It is possible that the Trump administration assumed a quick surrender by Iran, with an agreement never to enrich again, and that a fuel cycle complex in Saudi Arabia could serve as a regional hub for future Middle East nuclear power plants. There have been many proposals for regional fuel cycle centers to blunt the prospects of nuclear weapons proliferation in the Middle East. Cutting a deal with Saudi Arabia before resolving Iran’s nuclear future, however, would be foolish and shortsighted.
A second possible message is that only U.S. allies can be trusted with sensitive nuclear technology, guaranteed by the United States. This is a variation on a familiar theme, echoed in the November 2025 report, that only U.S. nuclear cooperation agreements contain adequate proliferation standards. Such discrimination is unhealthy for the NPT, but more importantly, could provoke parallel actions by Russia and China with their allies. Three negative consequences would ensue. First, there could be further spread of enrichment and reprocessing technology to allies of Russia and China, an unwelcome proliferation risk. Second, a proliferation of bilateral safeguards arrangements could undercut the IAEA’s ability to monitor and enforce safeguards. Third, the cost-effectiveness of having one international agency monitor nuclear material worldwide would evaporate. In the 1950s, when nuclear power was in its infancy, bilateral safeguards would have been cumbersome. In the 2030s, a return to bilateral safeguards is ludicrous.

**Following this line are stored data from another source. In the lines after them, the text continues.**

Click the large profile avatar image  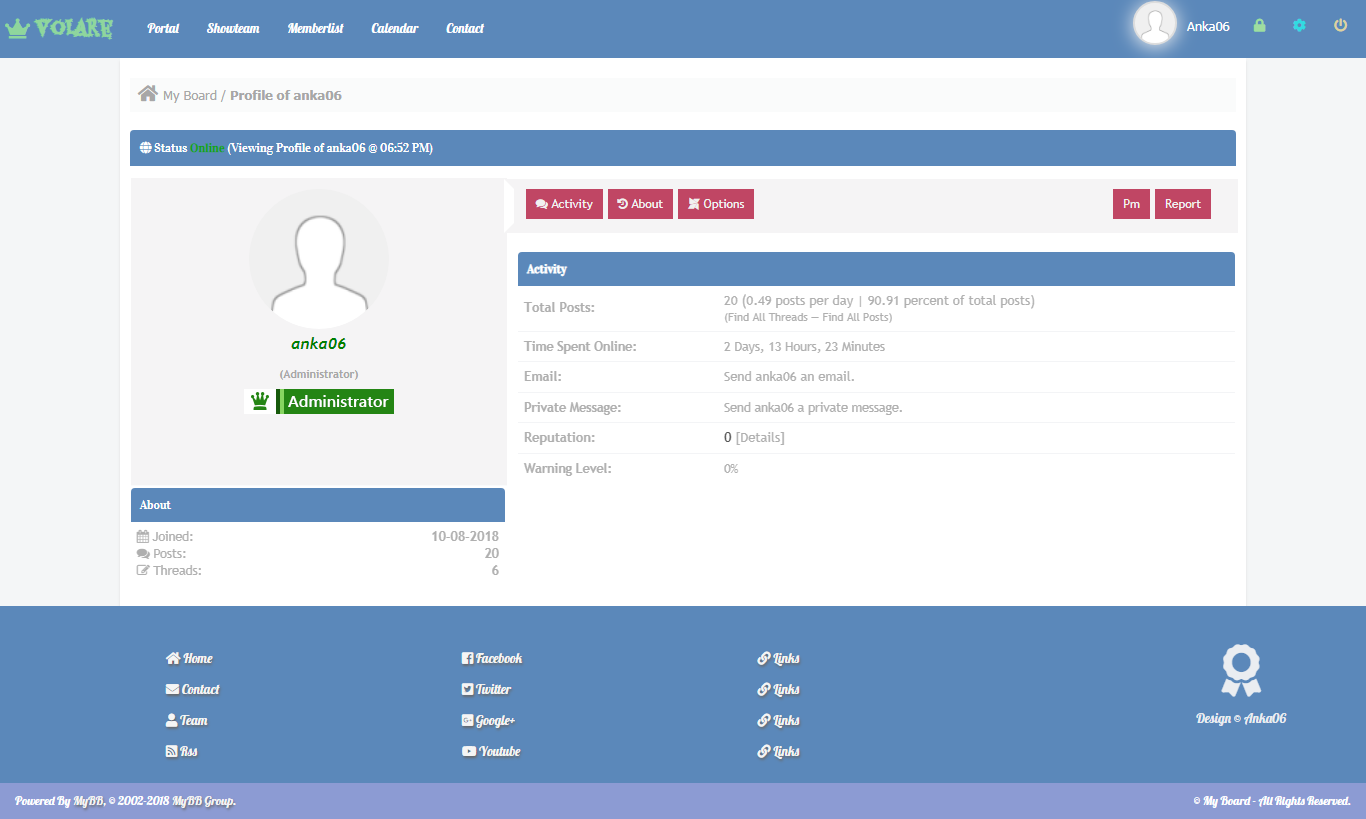pos(319,259)
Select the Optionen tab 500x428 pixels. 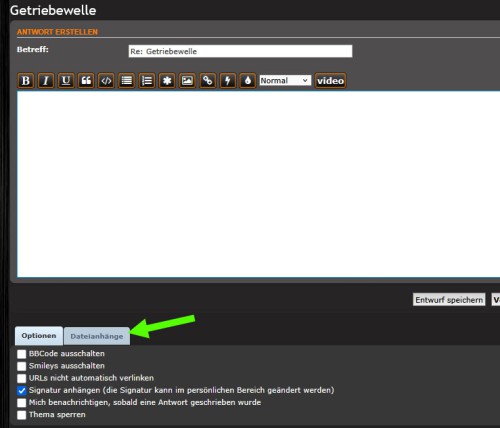click(39, 336)
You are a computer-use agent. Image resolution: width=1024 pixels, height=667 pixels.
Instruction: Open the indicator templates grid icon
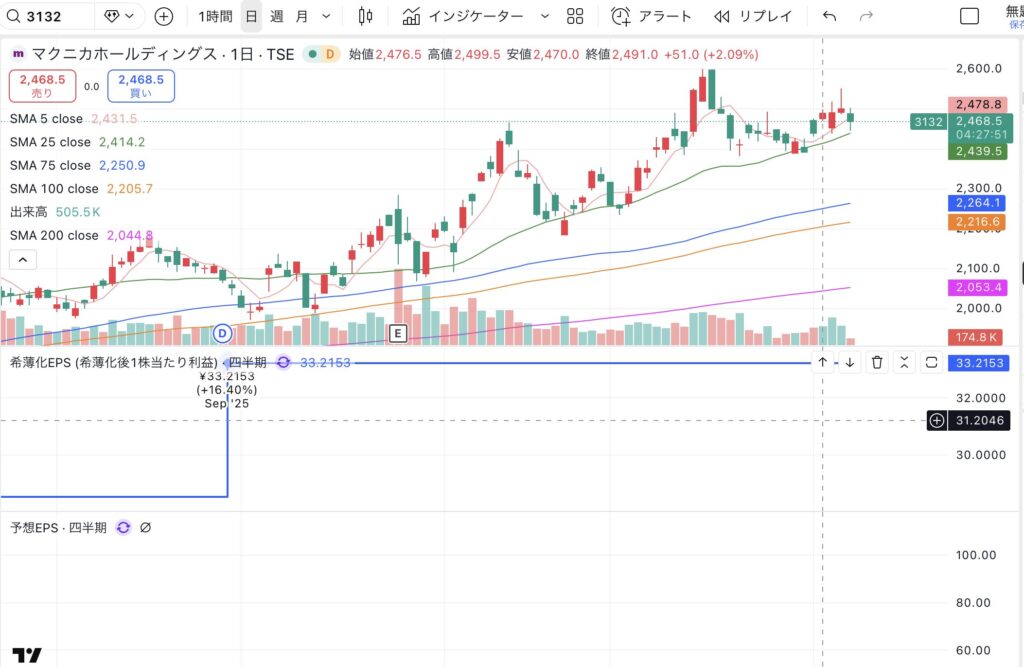tap(575, 16)
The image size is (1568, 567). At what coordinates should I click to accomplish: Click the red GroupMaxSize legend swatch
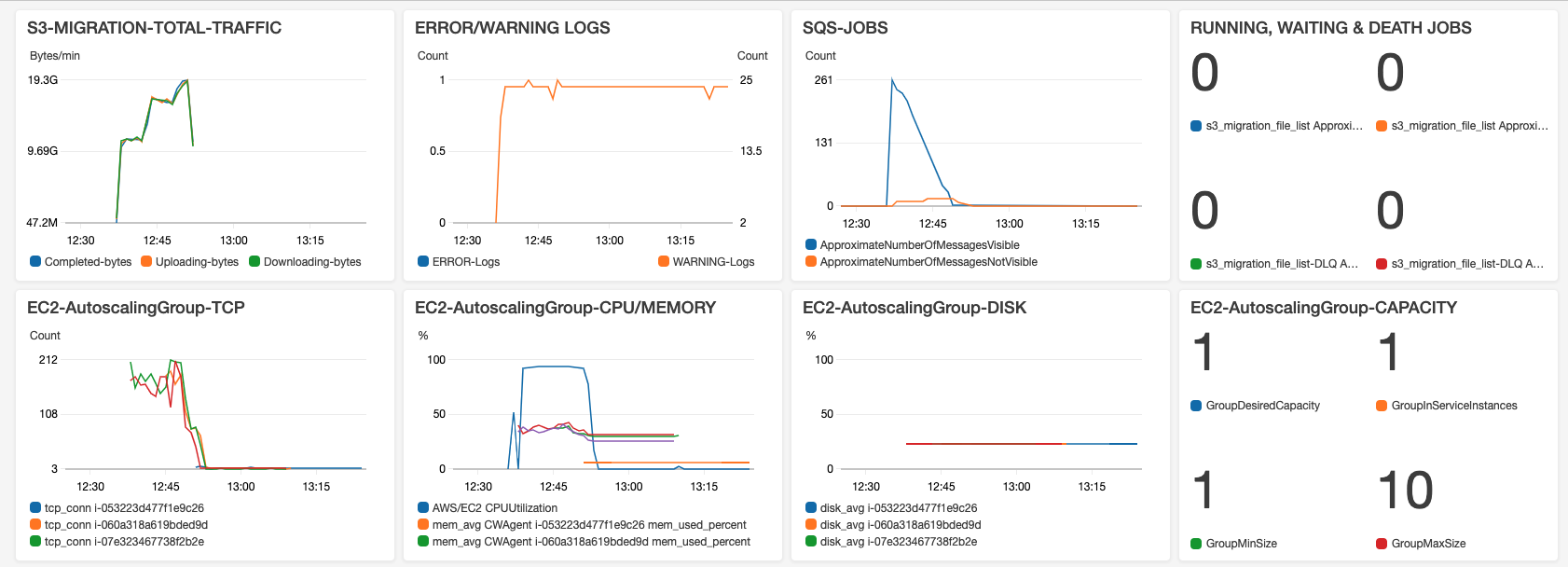point(1382,544)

Other takeaways from this agreement could be more ominous. For example, has the Trump administration decided to engage in selective nuclear weapons proliferation, allowing countries such as Saudi Arabia and South Korea to develop latent nuclear weapons capabilities? Trump has publicly mused about Japan and South Korea acquiring their own nuclear weapons and is surely aware of Saudi Crown Prince Mohammed bin Salman’s 2018 comments that Saudi Arabia would develop nuclear weapons if Iran does. Equipping Saudi Arabia with a latent nuclear weapons capability could be seen as counterbalancing Iran in a longer time frame that assumes Iran cannot be kept from acquiring a nuclear arsenal forever. Such a high-risk strategy is antithetical to the entire nuclear nonproliferation regime and also risks triggering unintended consequences.
A resolution of Iran’s nuclear program could clarify the risks of such cooperation with Saudi Arabia. On the one hand, an outcome that guarantees a non-nuclear Iran could lessen proliferation concerns about Saudi Arabia, whose leaders claimed that they would acquire whatever capabilities Iran had (nuclear weapons or otherwise), and perhaps lead Saudi Arabia to back down from its fuel cycle demands. On the other hand, a resolution of the conflict with Iran that left future enrichment options open might cause Saudi Arabia to require the same.
Congressional Role
When the signed U.S.-Saudi 123 agreement is sent to Congress, members will have 90 days of continuous session in which to review the agreement and the associated nonproliferation assessment statement. This timing means that the agreement must be submitted by September 2026 to enter into force in this Congress, or risk having to be resubmitted to the next Congress. Most agreements have occasioned hearings, but the more controversial ones—with China and India—drove legislation to restrict or levy additional nonproliferation requirements. In the case of China, this caused a 13-year delay in implementation.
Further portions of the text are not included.